A third issue that you may wish to monitor is the possibility that the executive becomes involved in serial relationships with subordinate female employees. As you can imagine, this behavior can be quite disruptive in the workplace. Even worse, there are a host of potential problems if the executive is involved with more than one person at a time, or if one member of the “couple” considers it more exclusive than the other. Needless to point out, these situations inject a variety of problems into the working environment that neither the company nor its Human Resource professionals should have to contend.
Yet a fourth question, close to the inquiry you posed, but nevertheless distinct, is what impact the relationship is having on others in the same business unit. Perhaps they are accepting of the relationship; perhaps not. (From the fact that one of your other female employees believes the relationship constitutes a Title VII violation, it would appear that the latter is true.) You need to understand that these types of relationships can have a corrosive effect on the work environment. Particularly where favoritism is involved, other employees can justifiably become resentful. If they feel they are being deprived of opportunities, or that a “less qualified” person is receiving certain opportunities or benefits, not because of merit but because of her relationship with the boss, this situation can be demoralizing. Of course, these observations hold true for spouses working for the same company, parent/child relationships, or other familial relationships. It is precisely because of the potential difficulties associated with these kinds of situations that some companies have adopted anti-nepotism policies or non-fraternization policies. (We previously have written on the subject of Non-Fraternization policies; use the “View By Topic” bar above to find the Index to past articles and scroll down to “Non-Fraternization”. See Quirky Question # 30.) These policies are not without their own problems, but they at least help minimize the risks of actual favoritism or perceptions of favoritism by other employees.

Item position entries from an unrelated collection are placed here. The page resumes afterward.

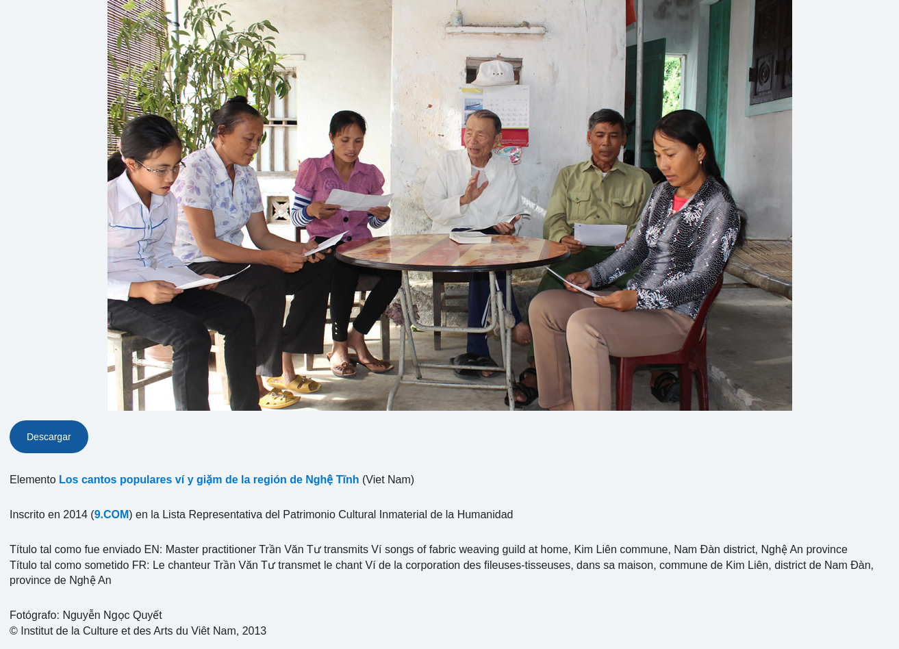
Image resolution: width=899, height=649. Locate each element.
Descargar (49, 436)
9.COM (111, 514)
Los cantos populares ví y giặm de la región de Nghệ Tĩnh (209, 479)
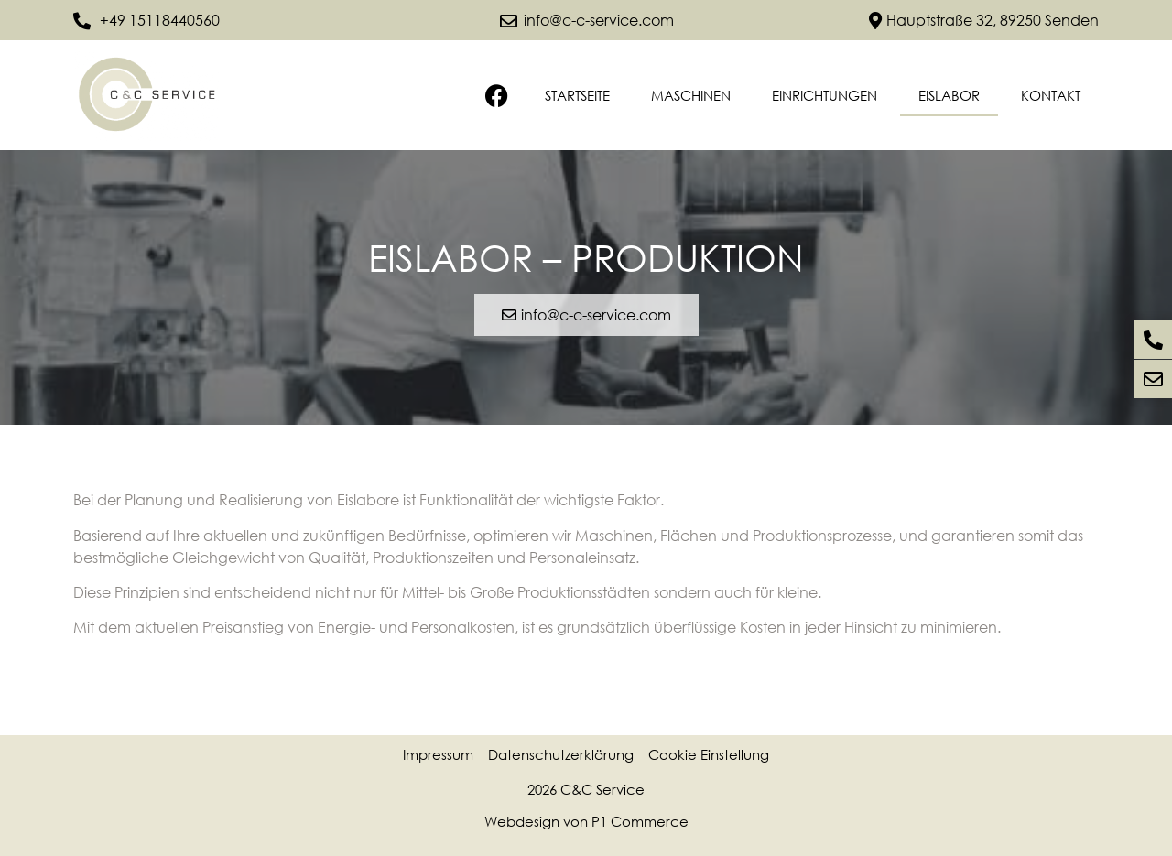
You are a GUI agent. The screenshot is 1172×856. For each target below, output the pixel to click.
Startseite (577, 95)
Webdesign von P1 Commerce (586, 821)
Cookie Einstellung (708, 754)
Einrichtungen (824, 95)
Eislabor (949, 95)
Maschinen (691, 95)
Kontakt (1050, 95)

Of course, short of adopting an anti-nepotism policy or a non-fraternization policy, your company could simply adopt a policy whereby no employee will be permitted to supervise or evaluate a subordinate employee with whom he or she is involved. We recognize, however, that one size does not fit all and for some companies the size of the enterprise will preclude the possibility of a transfer. Moreover, even in larger organizations, there are complicated issues that must be addressed, including questions regarding how to address a situation where the relationship develops after the policy has been adopted, how to respond to employees who attempt (perhaps justifiably to conceal the relationship), how to determine which employee should be transferred to another business unit, etc.
With some of these general principles in the background, let’s consider your specific question. Does it constitute a violation of Title VII for one of your executives to have a personal relationship with a subordinate female employee, even if this relationship results in “favored” treatment of that employee? Most likely, no. Could another female employee, who feels disadvantaged by the relationship and decisions stemming from the relationship bring a Title VII claim? As we have learned through many years of practice, employees can (and do) bring claims for a host of reasons, some legitimate and some not, and there is little an employer can do to stop it. Is your complaining employee likely to prevail or her Title VII favoritism claim? No.

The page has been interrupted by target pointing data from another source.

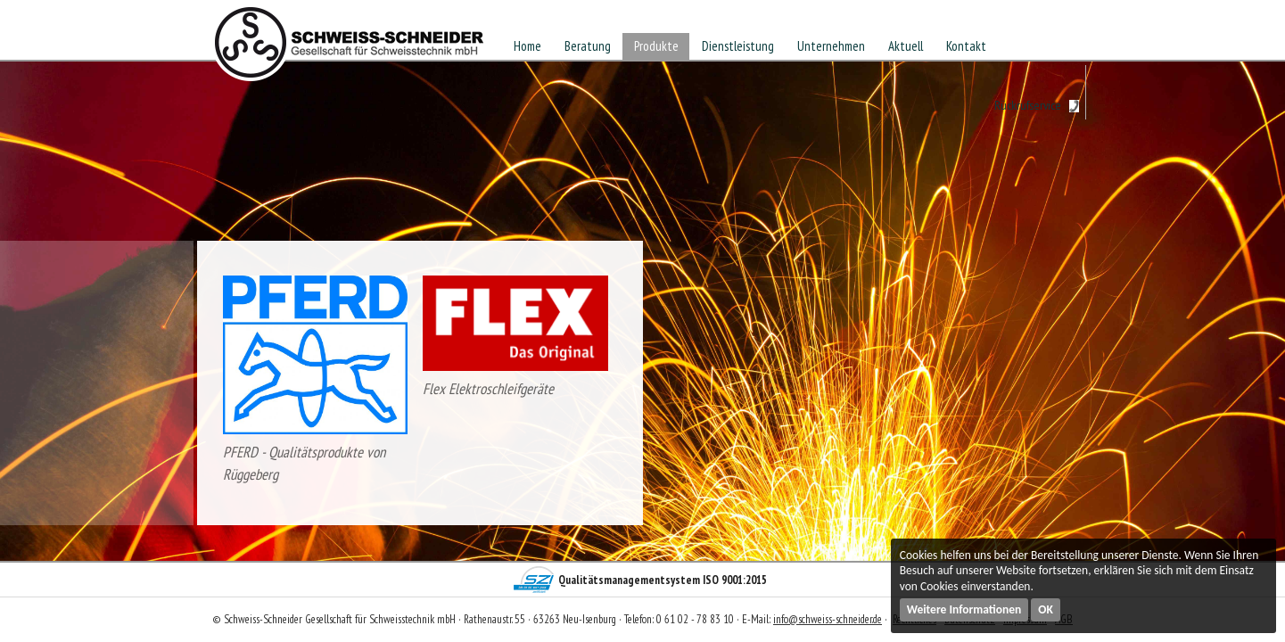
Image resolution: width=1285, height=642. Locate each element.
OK (1045, 609)
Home (527, 45)
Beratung (587, 45)
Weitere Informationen (964, 609)
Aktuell (905, 45)
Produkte (656, 45)
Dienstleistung (738, 45)
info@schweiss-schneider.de (827, 619)
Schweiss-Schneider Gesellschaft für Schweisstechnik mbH (349, 48)
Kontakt (966, 45)
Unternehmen (831, 45)
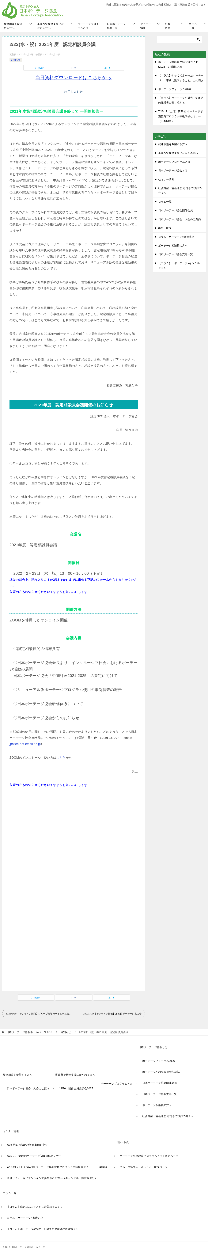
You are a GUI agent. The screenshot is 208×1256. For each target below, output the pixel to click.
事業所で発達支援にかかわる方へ (50, 25)
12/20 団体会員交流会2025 (76, 1088)
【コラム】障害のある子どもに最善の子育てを (35, 1206)
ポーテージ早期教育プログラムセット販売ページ (149, 1155)
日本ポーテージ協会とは (116, 25)
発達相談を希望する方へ (13, 25)
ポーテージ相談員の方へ (172, 245)
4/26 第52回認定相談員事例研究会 (27, 1144)
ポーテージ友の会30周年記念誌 (161, 1071)
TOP (29, 1032)
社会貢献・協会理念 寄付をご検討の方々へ (180, 190)
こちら (61, 757)
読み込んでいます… (70, 873)
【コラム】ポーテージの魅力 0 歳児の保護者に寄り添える (42, 1229)
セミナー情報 (145, 25)
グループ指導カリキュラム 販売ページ (144, 1167)
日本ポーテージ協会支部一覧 (175, 254)
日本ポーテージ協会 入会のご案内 (179, 219)
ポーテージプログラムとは (88, 25)
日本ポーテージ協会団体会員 (175, 210)
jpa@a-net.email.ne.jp (25, 744)
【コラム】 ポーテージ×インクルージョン (180, 265)
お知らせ (15, 59)
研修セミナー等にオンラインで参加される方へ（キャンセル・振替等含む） (52, 1178)
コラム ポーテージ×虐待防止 (177, 236)
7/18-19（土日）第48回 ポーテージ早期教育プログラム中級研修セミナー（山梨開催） (180, 116)
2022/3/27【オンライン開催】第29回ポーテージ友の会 (112, 1013)
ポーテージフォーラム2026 (174, 89)
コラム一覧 (193, 25)
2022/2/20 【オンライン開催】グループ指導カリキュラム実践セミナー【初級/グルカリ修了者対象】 (40, 1013)
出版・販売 (169, 25)
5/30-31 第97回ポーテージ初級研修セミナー (34, 1155)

By way of example, some of these issues were addressed last year in an analogous case decided by the Tenth Circuit Court of Appeals, Anderson v. Oklahoma State University Board of Regents, No. 08-6249 (August 17, 2009). Anderson, an employee of OSU, reported that his supervisor, Michael Hughes, was having an affair with a female employee of the University. Anderson complained that this affair led to the female employee receiving more favorable treatment than he and other employees who reported to Hughes received. OSU investigated and concluded that Hughes and the female employee “were not having an inappropriate relationship in the workplace.” (This observation by the court begs the question of whether Hughes and his subordinate female employee were having an “appropriate” relationship in the workplace.)
Anderson claimed that after he reported the affair, he was excluded from management meetings and other departmental activities. Three years after he reported the alleged affair, Anderson was terminated, ostensibly as part of a reduction in force. He sued, claiming that he was fired in retaliation for reporting his boss’s affair and that the RIF explanation was merely a pretext for his illegal discharge. The District Court, however, granted summary judgment, ruling that Anderson’s report of the affair did not amount to protected opposition to discrimination.
As the Tenth Circuit pointed out, it previously had held that “preferential treatment on the basis of a consensual romantic relationship between a supervisor and an employee is not gender-based discrimination.” Taken v. Okla. Corp. Comm’n, 125 F.3d 1366, 1370 (10th Cir. 1997). The court opined further, “Because the plaintiffs in Taken did not present any evidence that they were denied employment benefits because they refused sexual advances, were subjected to a hostile working environment, or otherwise were discriminated against because of their gender, their allegations that their supervisor selected his paramour/employee for promotion because of their romantic relationship did not state an actionable Title VII claim because the favoritism was based on a voluntary romantic relationship and not gender differences.”
Affirming the District Court’s dismissal of Plaintiff’s claims, the Tenth Circuit emphasized, “the dispositive issue here, as in Taken, is that the supervisor’s affair and related favoritism are not, without more, actionable under Title VII.” Although the court referenced one circuit’s inconsistent holding, it pointed out that the 2nd, 4th, 5th, 7th, 8th and 11th Circuits all have held that “favoritism” of an employee, based on a consensual romantic relationship, is not actionable under Title VII.
In short, the clear weight of federal judicial authority does not recognize the type of claim that your employee has asserted. (Note, however, that it is beyond the scope of this analysis to assess how state courts, interpreting their parallel state statutes, might assess this issue.) Your intuition that a welcome romantic relationship, even one accompanied by some favoritism, does not constitute a violation of Title VII, is consistent with most judicial opinions on this subject.
At the outset of this analysis, we suggested that, perhaps, an employee who is the same gender as the supervisor would have a more colorable claim of discrimination. Clearly, as the Anderson case illustrates, this would be an uphill battle at best. But, for example, hypothetically, a male employee making the claim of discriminatory treatment as a result of his male boss’s involvement with a subordinate female employee would have a more viable claim that he was being denied certain opportunities on the basis of gender (unless his boss was bi-sexual). The complaining male employee could argue that he would never be considered for a romantic relationship with his heterosexual male boss, and therefore, would never be eligible for the favored treatment enjoyed by his female colleague.
Perhaps this point can be illustrated by a less emotionally charged example emanating from the work environment. By way of analogy, if a male supervisor was an avid golfer but only took subordinate male employees golfing, and if those who golfed with the supervisor received preferential treatment with regard to benefits, promotions, work opportunities, etc., arguably a female subordinate excluded from the “golf group” would have a colorable Title VII claim. Now, let’s assume that there really was evidence that the male supervisor favored, in tangible ways, the female employee (or employees) with whom he had romantic relationships, even if they were welcomed. Would the male subordinate employees excluded from the “romantic partners group” have a colorable claim? Based on the judicial decisions in this area, the answer is likely no. But the claim may not be as farfetched as might first appear.